Extradited paramilitary warlord Diego “Don Berna” Murillo testified before a U.S. court that Colombia’s former army chief and current ambassador to the Dominican Republic, Mario Montoya, aligned with paramilitary organization AUC in 2002.
According to Miami-based newspaper El Nuevo Herald, ‘Don Berna’ testified that Montoya and Police chief Jose Leonardo Gallego collaborated with Don Berna’s Cacique Nutibara Block to perform an operation in a poor Medellín neighborhood. Dozens of civilians disappeared during the operation and are thought to be in mass graves just outside Colombia’s second largest city.
The October 2002 joint operation was dubbed ‘Operation Orion’ and was meant to cleanse Medellín’s Comuna 13 neighborhood of guerrilla infiltration, Don Berna says in an official letter to a New York federal court.
“The self-defense forces of Cacique Nutibara entered the Comuna 13 area as part of an alliance with the army’s 4th Brigade and police chief Leonardo Gallego,” Murillo says.
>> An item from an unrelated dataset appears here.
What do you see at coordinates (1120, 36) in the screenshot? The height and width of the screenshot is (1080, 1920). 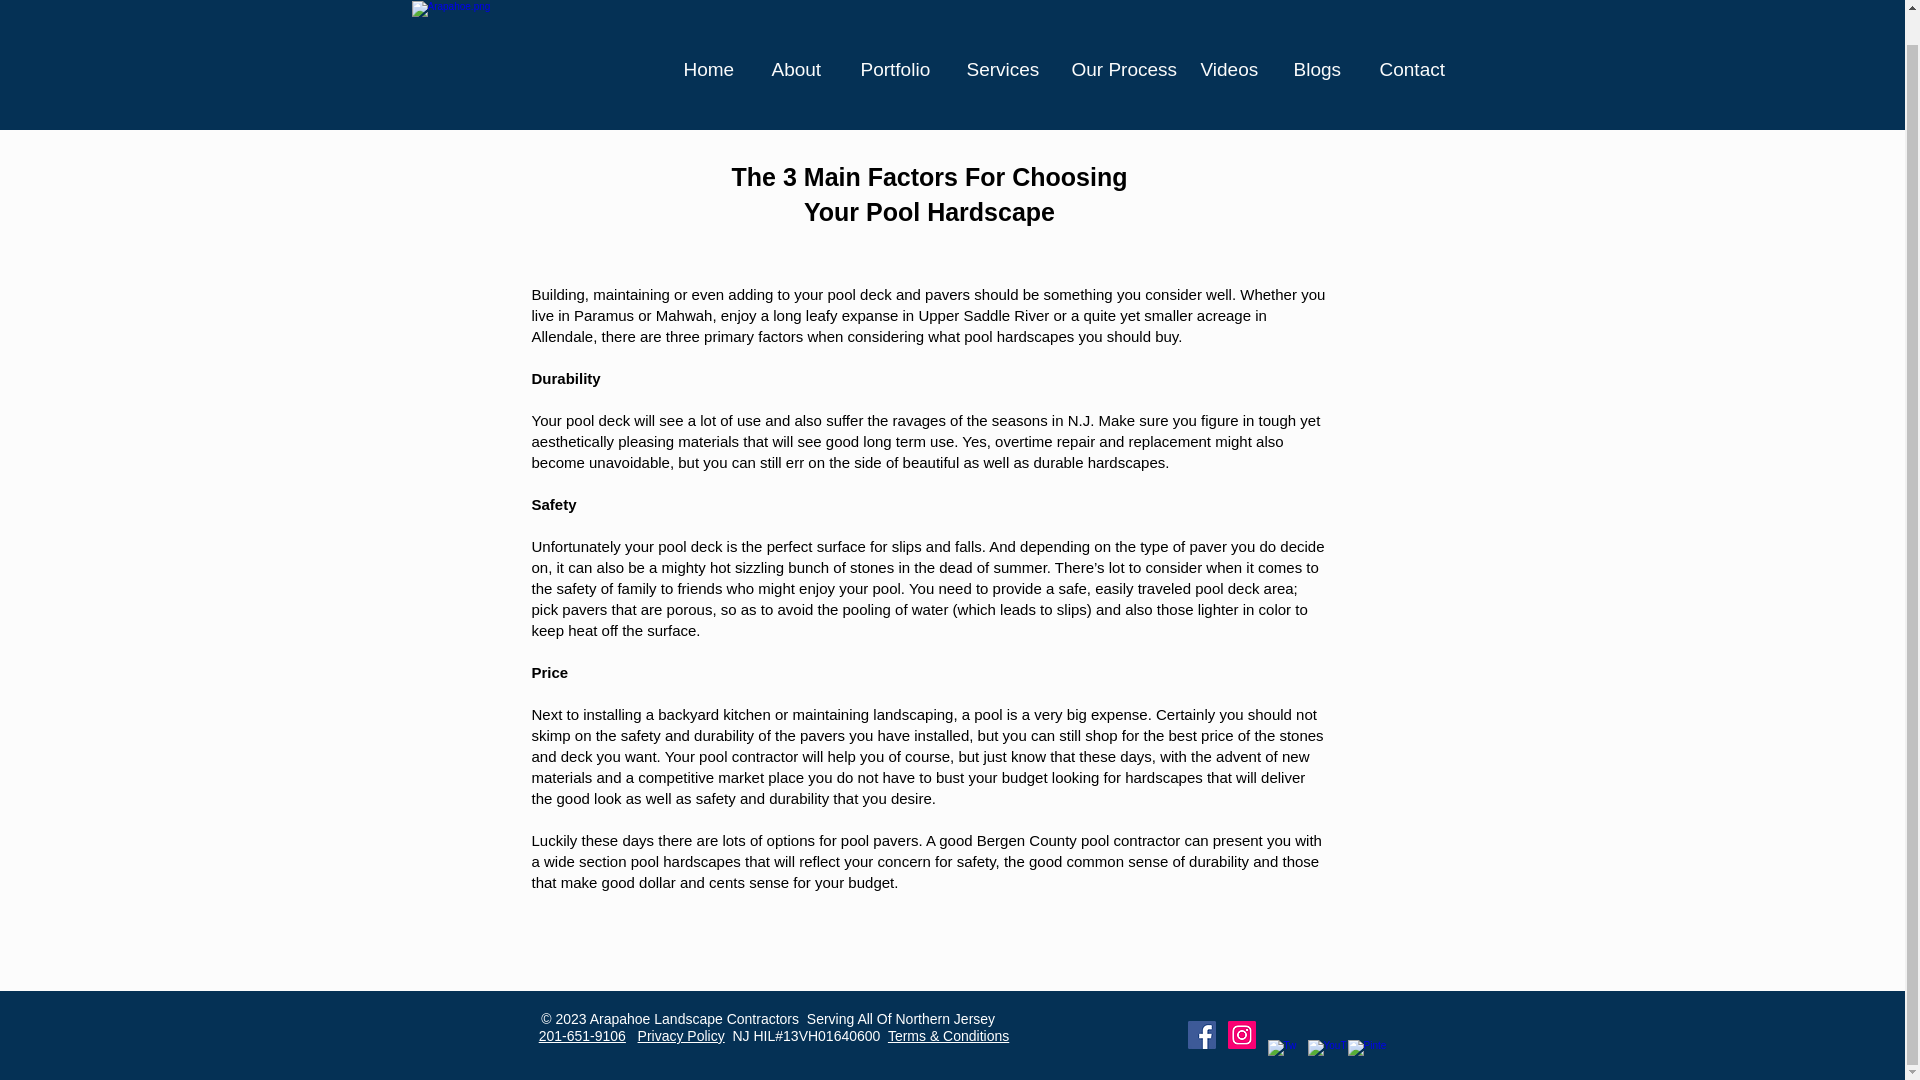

Montoya at that time was commander of the 4th brigade.
According to the warlord, the community and the security forces had asked for the help of the AUC to reconquer the neighborhood from the guerrillas and assigned the Police’ anti-kidnapping unit to collaborate with the death squads.
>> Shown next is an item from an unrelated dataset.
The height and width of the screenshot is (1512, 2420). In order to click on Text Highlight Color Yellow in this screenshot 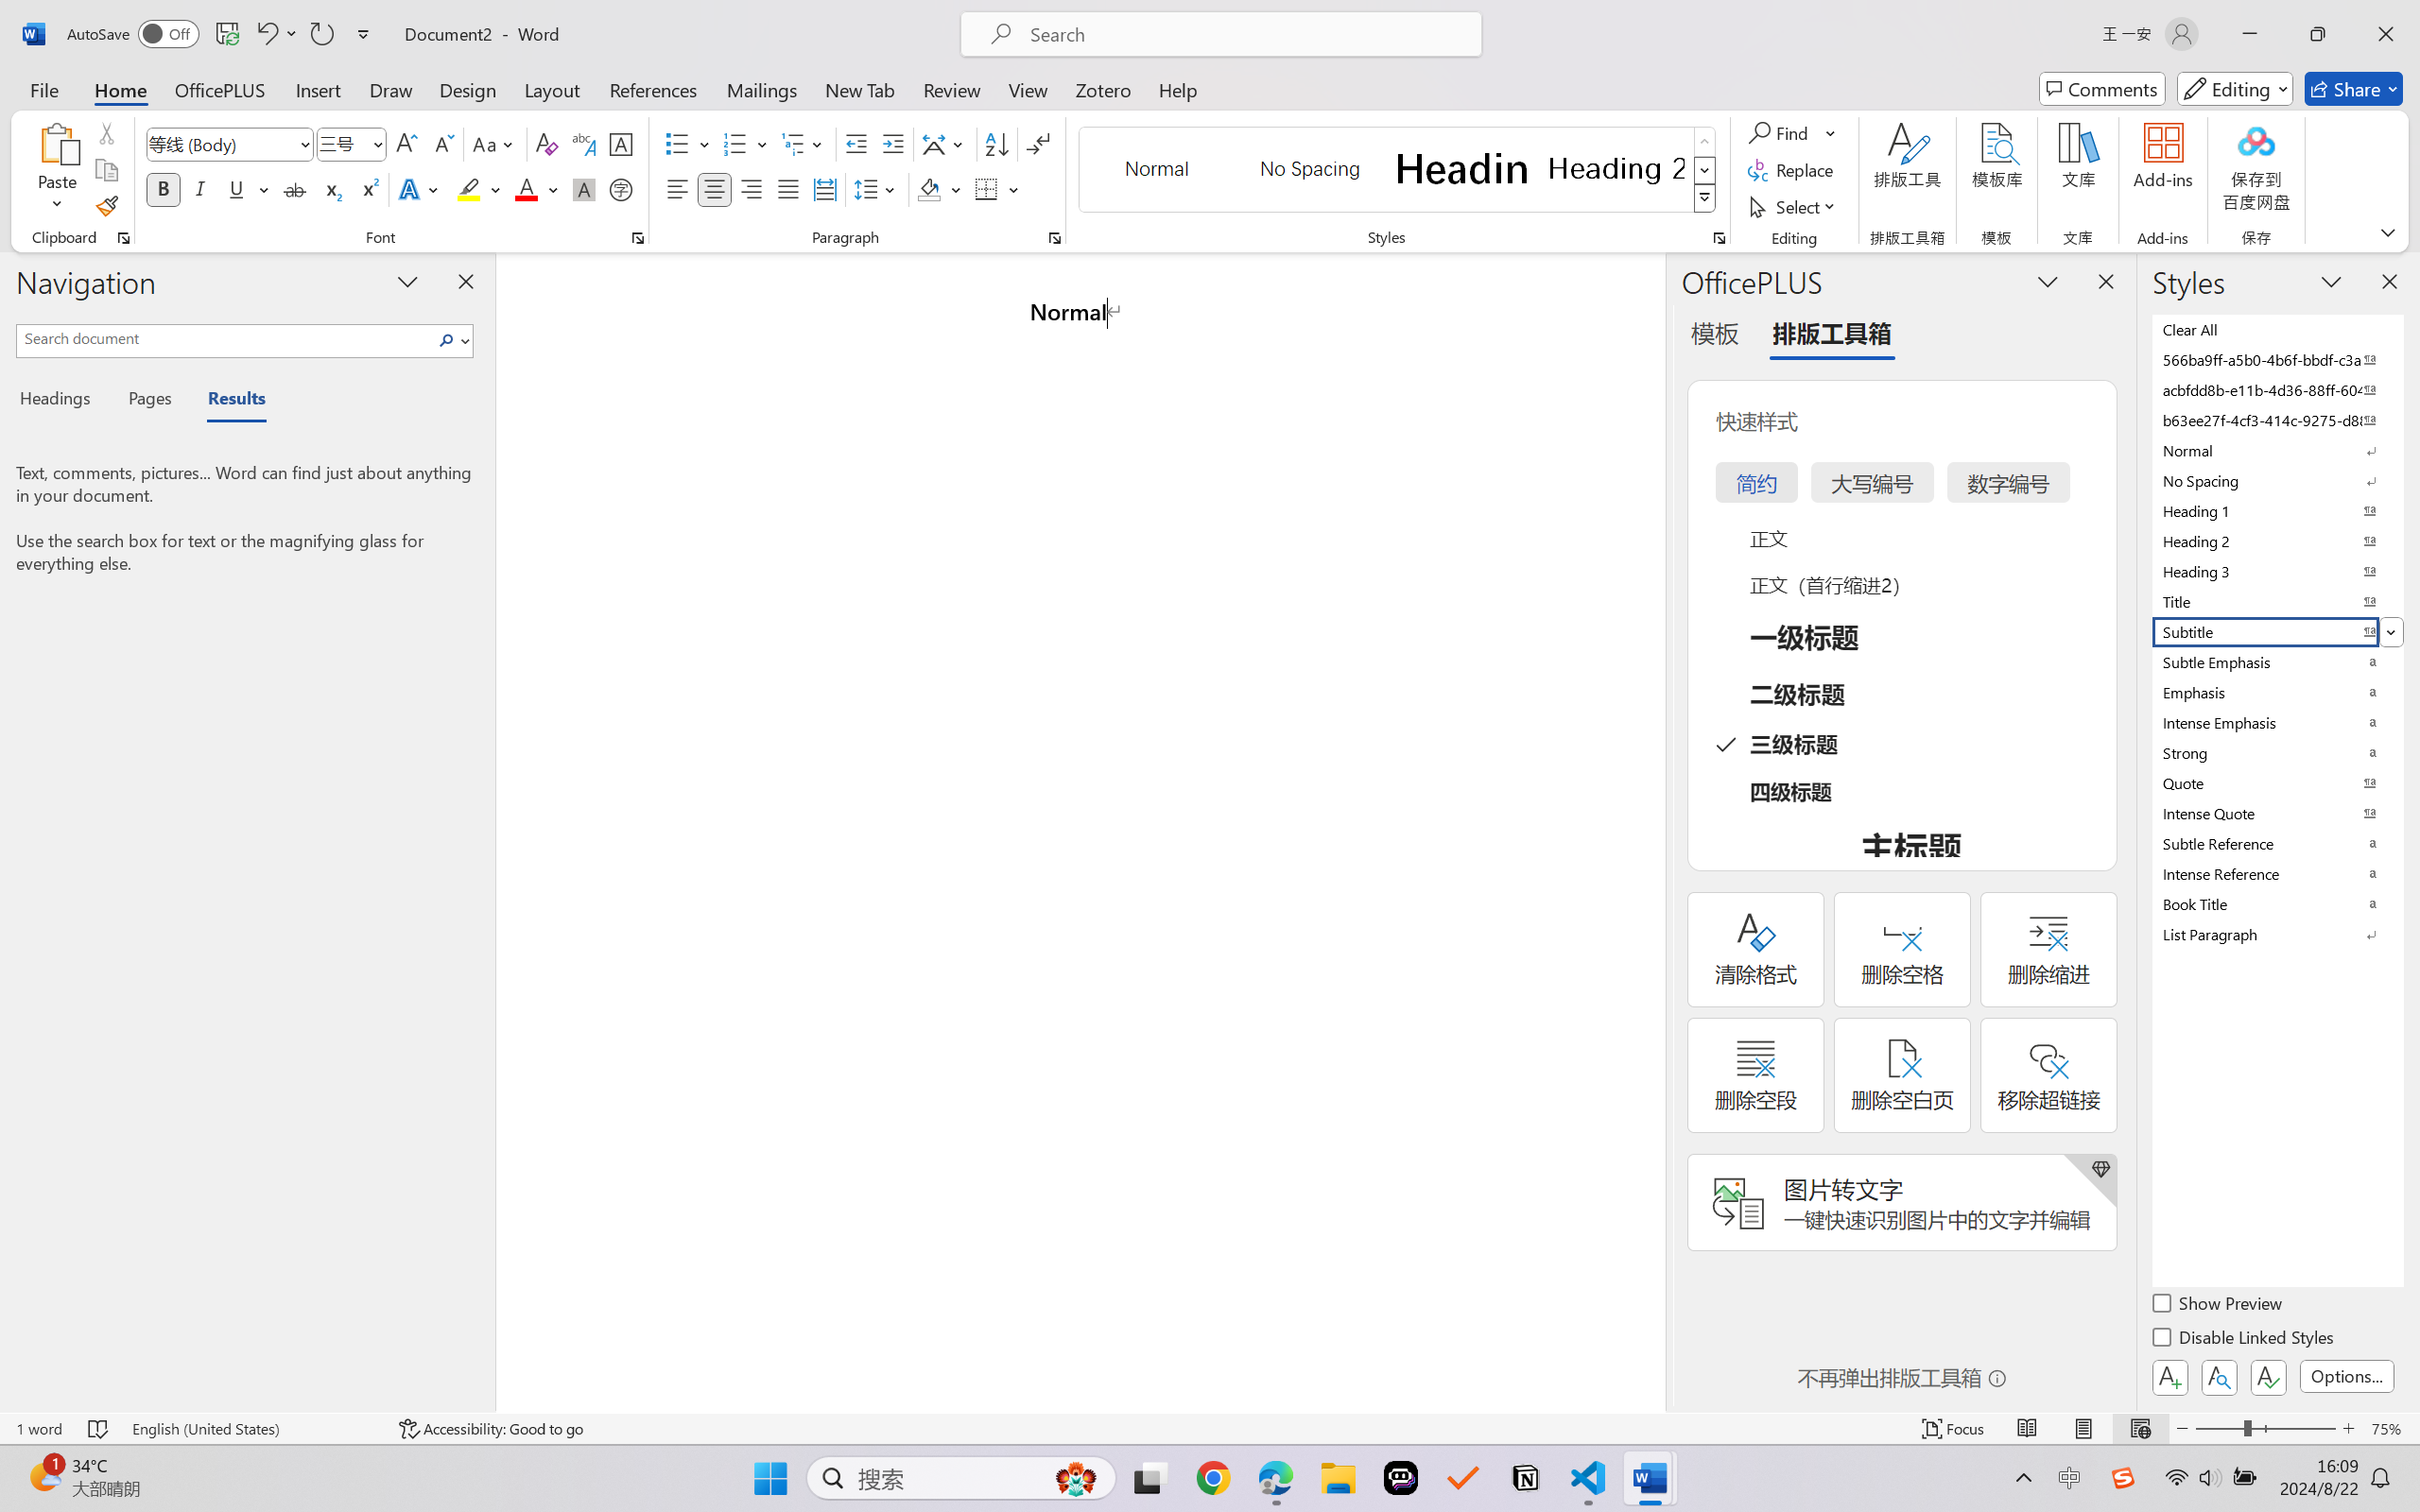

According to NGOs 68 people went missing during the operation, one minor was executed, 38 civilians were injured by bullets and 355 of the neighborhood’s inhabitants were illegally detained.
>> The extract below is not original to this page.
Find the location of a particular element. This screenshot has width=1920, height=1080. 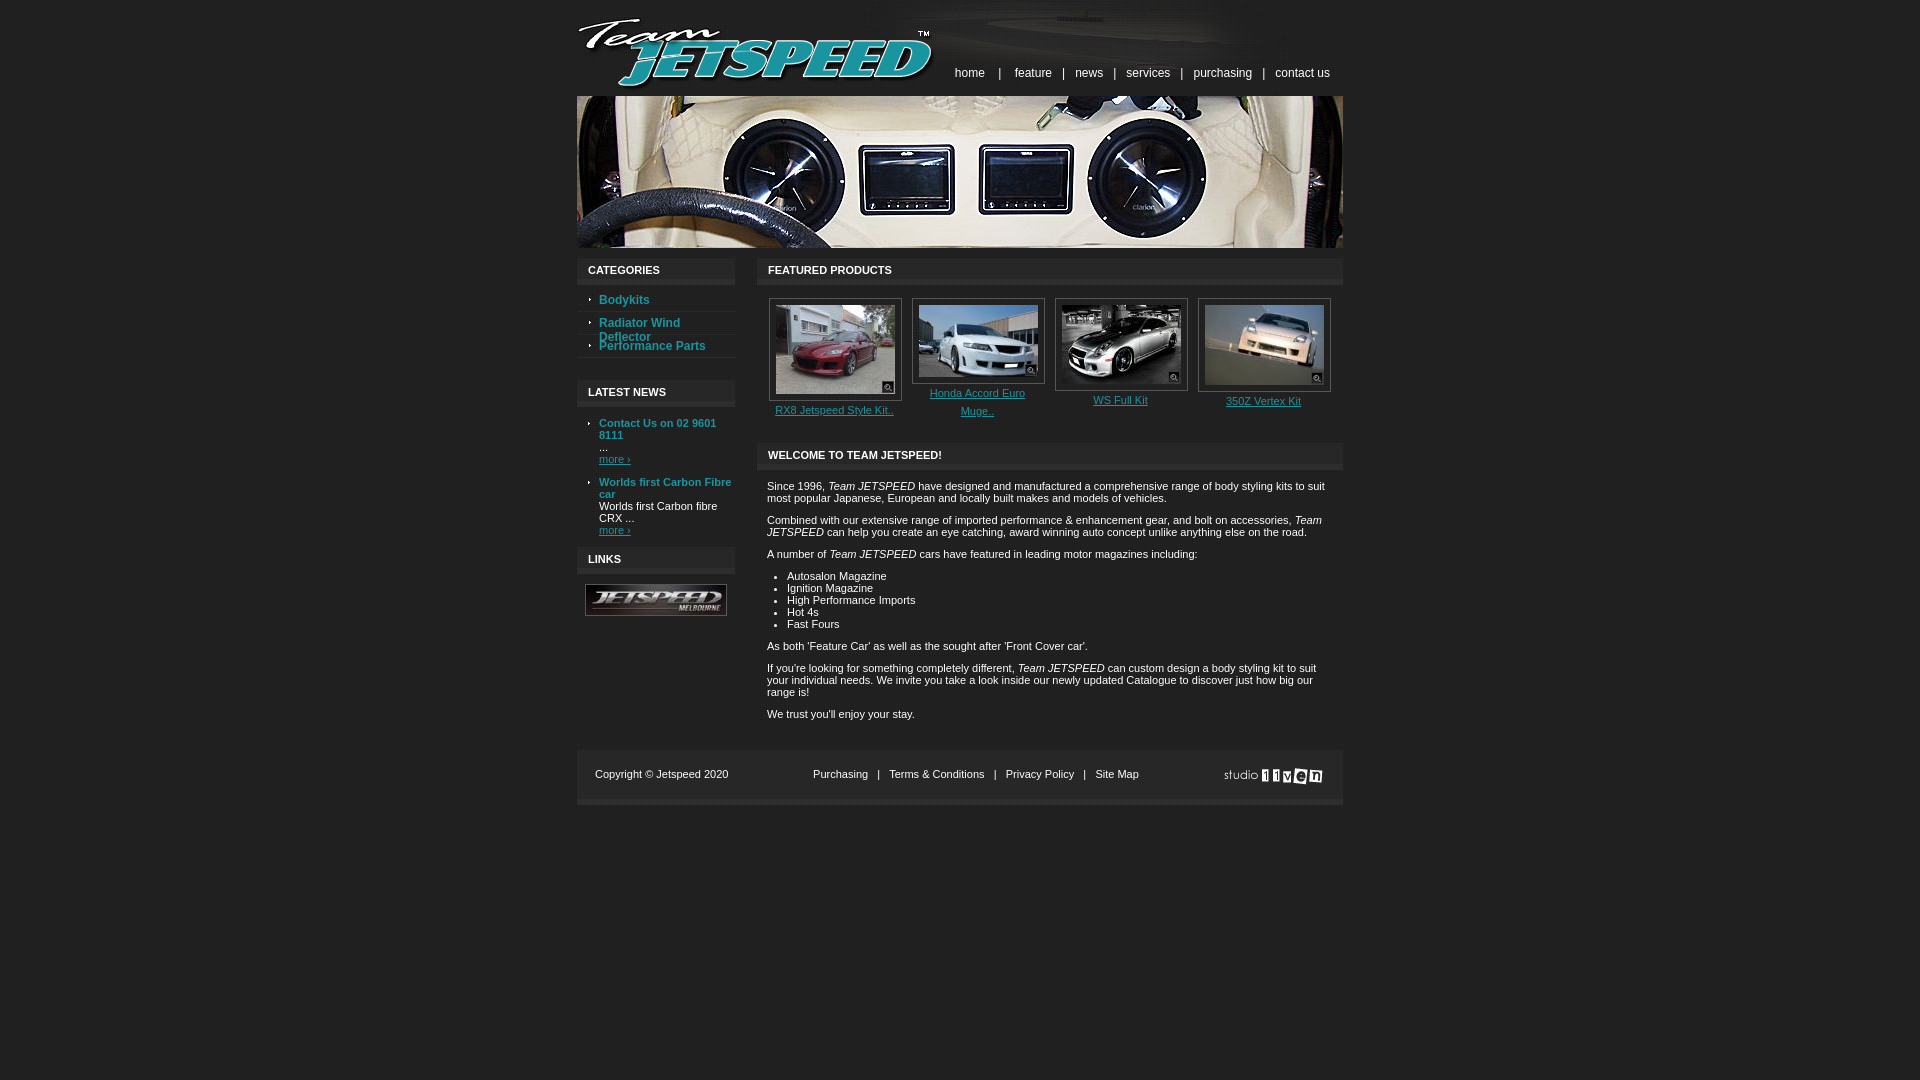

home is located at coordinates (970, 73).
Montoya was celebrated as army commander as the coordinator of ‘Operation Jaque’, the operation that liberated Ingrid Betancourt, three U.S. hostages and eleven soldiers, but resigned from the army in October 2008 amid a growing scandal of military officials murdering civilians to make the war against illegal armed groups look more effective.
The Government appointed him ambassador to the Dominican Republic a few months after that.
Montoya would not respond to the accusations.